○Prout Köyü'nde Eğitim
rout Köyü'nün eğitim sistemi üç ana sütundan oluşur:
- Belediye yönetimi ve kendine yeterlilik için gereken her türlü bilgi ve beceri: Örneğin, doğal tarım yöntemleri, yaşam malzemelerinin üretimi ve bunun için okuma-yazma gibi beceriler küçük yaşlardan itibaren yaşamın bir parçası olarak öğrenilir.
- Öğrenmeyi öğrenme ve meraka dayalı faaliyetler: Merakın peşinden gidilerek doğal bir şekilde öğrenilen konular artar. Bu, özel yeteneklere, uygun mesleklere ve hatta ideal mesleklere bağlanır. Derin bir deneyim birikimi olarak kişinin karakter gelişimine de katkıda bulunur.
- Zihinsizlik ve ego hakkında bilgi: Zihinsizlik, sezgilerin kaynağıdır ve insanları doğru yola yönlendirir. “Ben” olarak ifade edilen ego hakkındaki cehalet ise insanın acı çekmesinin temel nedenidir.
Bu konular genellikle okul gibi büyük birimler yerine, çevreler veya gruplar gibi daha küçük birimler aracılığıyla öğrenilir.

Çalışma Soruları:
(1) Metindeki “Öğrenmeyi öğrenme ve meraka dayalı faaliyetler” sözleriyle başlayan paragrafı, ana bilgilerini koruyarak madde listesi hâlinde yeniden yazın.
(2) Prout Köyü'ndeki eğitimi anlatan metnin bir sonraki bölümünü, son cümlesinden sonra yazarak tamamlayın.
Buradaki verilerin metinle hiçbir ilgisi yoktur.

Kayıtlı Veriler:
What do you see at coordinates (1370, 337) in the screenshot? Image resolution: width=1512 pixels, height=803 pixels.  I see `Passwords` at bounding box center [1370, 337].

Görev Yanıtları:
(1)
- Merakın peşinden gidildikçe doğal yoldan öğrenilen konular artar.
- Bu öğrenme özel yeteneklere, uygun mesleklere ve ideal mesleklere bağlanır.
- Derin bir deneyim birikimi olarak kişinin karakter gelişimine katkıda bulunur.

(2)
○Zihinsizlik Hakkında
Her insan, mutsuzluktan çok mutluluğu arzu eder. Çoğu zaman ise bir şeylere sahip olmanın mutluluğu getireceğine inanılır. Örneğin:
- Eğer çok para kazanırsam her şeyi alabilir ve mutlu olabilirim.
- Eğer ünlü olursam ya da bir şeyde başarılı olursam mutlu olabilirim.
- Eğer o kişiyle birlikte olursam mutlu olabilirim.
Bu tür düşünceler insanları motive eder ancak çoğu zaman beklenilen mutluluk gerçekleşmez.
Örneğin, ilgilendiğiniz bir kişiyle çıkmaya başlarsınız ve başlangıçta mutlulukla dolup taşarsınız. Ancak zamanla bu duygu azalabilir, hatta bazı durumlarda tartışmalar artabilir, bu da zorluklara ve sonunda ayrılığa yol açabilir. İlişki öncesinde, kişiyi sahiplenme arzusu oluşur ve bu ilişki başladığında mutluluğa ve sevince dönüşür. Ancak ayrılık anında bu mutluluk acıya dönüşür ve böyle bir süreç yaşanır.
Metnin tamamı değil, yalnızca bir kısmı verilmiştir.